Bonn, Germany—At the opening of the latest round of United Nations climate change talks, Amjad Abdulla, chief negotiator for the Alliance of Small Island States (AOSIS), a group of 44 small island and low-lying coastal states that are most vulnerable to the impacts of climate change, released the following statement on behalf of its members:
“As if further evidence was needed to illustrate the urgency of the climate crisis, NASA released findings last week that show the world may already be locked into one metre of sea level rise—putting many small islands and low-lying coastal states (not to mention major cities such as New York, Shanghai, and Mumbai) at risk for severe flooding, if not total inundation, by the end of the century.
“With just 10 negotiating days remaining before COP 21 opens in Paris, we haven’t a moment to waste in Bonn. We must work expeditiously to clarify key options in the negotiating text and ensure that by the end of the week an ambitious agreement is well within reach.
““First, it is critical that the Paris Agreement can deliver emissions pathways capable of stabilizing global temperatures at well below 1.5 degrees above pre-industrial levels. The Paris Agreement must do much more than create new processes; it must demand performance. There is much room for improvement in the draft text and we look forward to advancing this priority here in Bonn.
“Second, we know that tackling climate change and adapting to its impacts will require a minimum of $100 billion USD per year by 2020. Developed countries must deliver on this commitment and further commit to scale up the provision of support to realise the level of ambition required and maintain trust in the process.
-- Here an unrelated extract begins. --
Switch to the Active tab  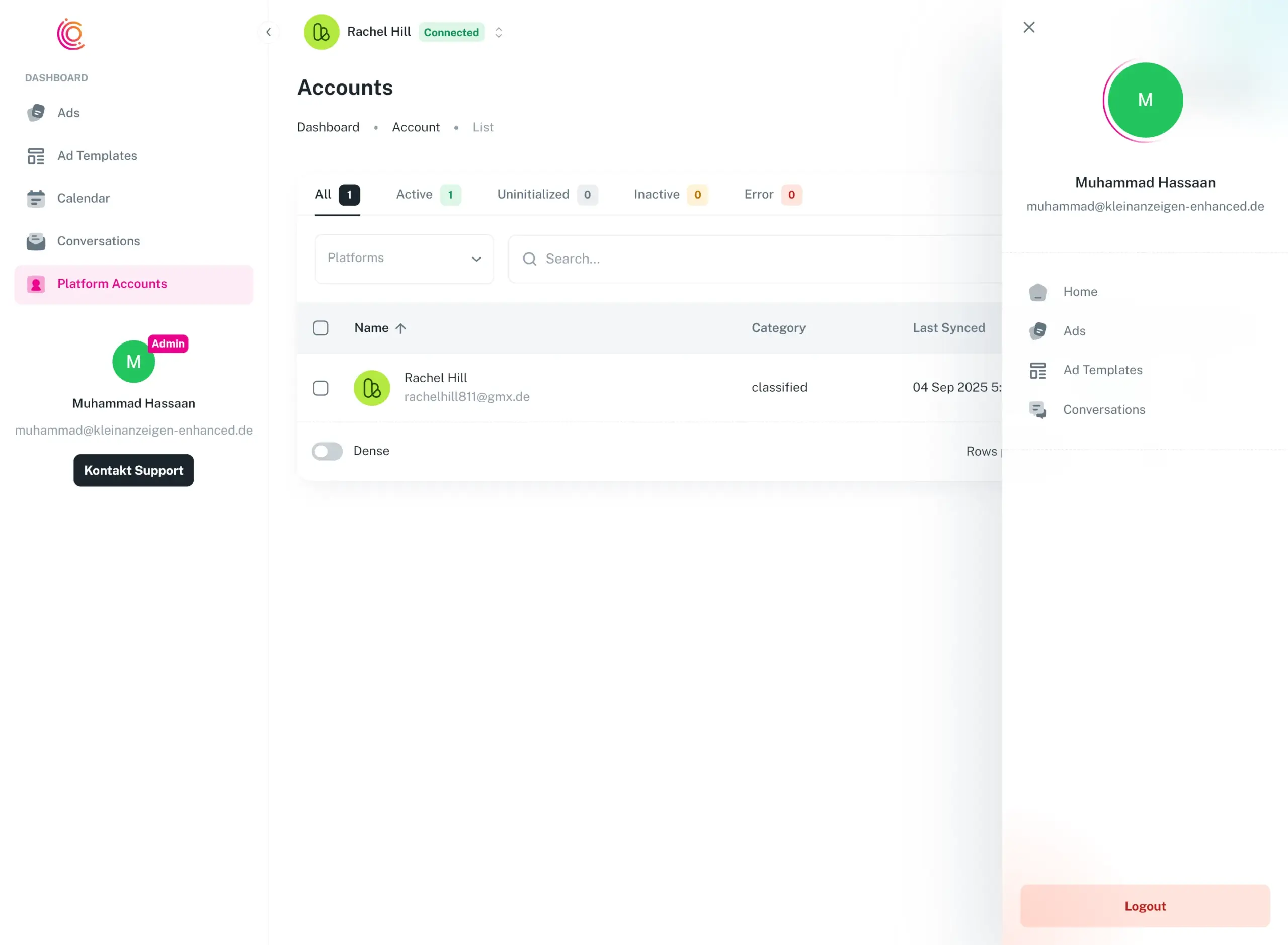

“Third, as our recent experience with Cyclone Pam in the Pacific and Tropical Storm Erika in the Caribbean, as well as droughts, heat waves, and other climate impacts have shown, climate change is already here and it will only get worse in the years to come. “Indeed, some impacts that we face cannot be addressed through adaptation. To address slow onset impacts, such as sea level rise and ocean acidification, an international mechanism on Loss and Damage must be a central element of the Paris agreement. Loss and Damage, which results when climate impacts exceed the limits of our adaptation measures, as has been acknowledged in the Warsaw decision and laid out the “IPCC 5th Assessment Report. It should therefore be treated as a separate and distinct element of the agreement. A superficial agreement that seeks to placate and pretends to take meaningful action, while failing to address the needs of the particularly vulnerable, equates to having no agreement at all.
“We are staring at a once-in-a-generation opportunity to tackle climate change in Paris. But if we don’t work in earnest this week and in the days that follow, I’m afraid it could slip away to the peril of small islands.”